La recente ordinanza della Corte di Cassazione ha sollevato un importante punto di discussione riguardante la tassazione delle plusvalenze immobiliari, in particolare quando il mutuo ottenuto per l’acquisto di un immobile supera il prezzo di vendita dichiarato.
Questo scenario apre la porta a possibili richieste da parte dell’Agenzia delle Entrate per maggiori imposte, basandosi su una discrepanza che potrebbe indicare una sottovalutazione del valore dell’immobile ai fini fiscali.
Mutuo casa, come evitare controlli del Fisco
L’Agenzia delle Entrate svolge un ruolo cruciale nella lotta contro l’evasione fiscale, cercando costantemente di individuare e contrastare le false dichiarazioni. In Italia prevale il principio dell’autoliquidazione, che impone ai contribuenti il calcolo e il versamento delle imposte basandosi sui parametri legali. Tuttavia, l’Agenzia ha la facoltà di effettuare controlli diretti per rideterminare la base imponibile, soprattutto in casi dove emergono discrepanze significative tra i valori dichiarati e quelli ritenuti realistici.
Un caso emblematico è stato quello analizzato dalla Corte di Cassazione nell’ordinanza 25854 del 27/09/2024. La questione centrale riguardava una società immobiliare cui erano stati contestati i prezzi di vendita degli immobili per l’anno d’imposta 2005. L’accusa derivava dal confronto tra i prezzi dichiarati e gli importi dei mutui concessi agli acquirenti, superiori a tali valori e anche alle stime bancarie. Di fronte a questa evidenza, l’Agenzia delle Entrate ha proceduto con un accertamento induttivo per recuperare le imposte dovute sulla base dei maggiori importi.

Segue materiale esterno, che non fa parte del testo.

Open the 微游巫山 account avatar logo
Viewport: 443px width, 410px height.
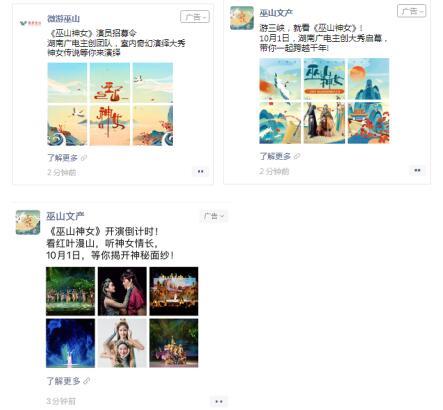pyautogui.click(x=30, y=23)

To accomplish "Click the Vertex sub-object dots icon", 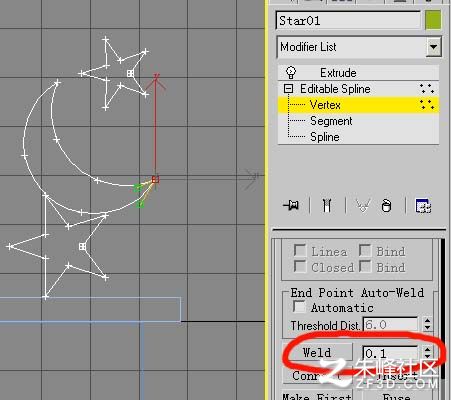I will coord(427,105).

La società coinvolta aveva impugnato la decisione presso la Commissione tributaria provinciale senza successo; tuttavia, in appello presso la Commissione tributaria regionale era riuscita ad ottenere un esito favorevole. L’intervento della Corte di Cassazione è stato quindi determinante nel fornire una chiara interpretazione legale: è stato confermato che gli elementi utilizzati dall’Agenzia (importo del mutuo concesso e stime bancarie) sono validi ai fini dell’accertamento induttivo.
Questa sentenza sottolinea come sia possibile utilizzare presunzioni semplici – purché caratterizzate da gravità, precisione e concordanza – per rettificare i redditi d’impresa o correggere le dichiarazioni relative al valore degli immobili venduti. La decisione ribadisce quindi un principio già consolidato nella giurisprudenza (Cassazione n. 4076/2020), ovvero che anche solo una differenza tra prezzo dichiarato e importo del mutuo può essere sufficientemente indicativa del reale valore dell’immobile ai fini fiscali.
Questa sentenza rappresenta un ulteriore passaggio nel continuo sforzo delle autorità fiscali italiane nel garantire trasparenza ed equità nel settore immobiliare, ponendo attenzione particolare alle operazioni che potrebbero nascondere tentativi di evasione fiscale attraverso la sottovalutazione dei beni immobili.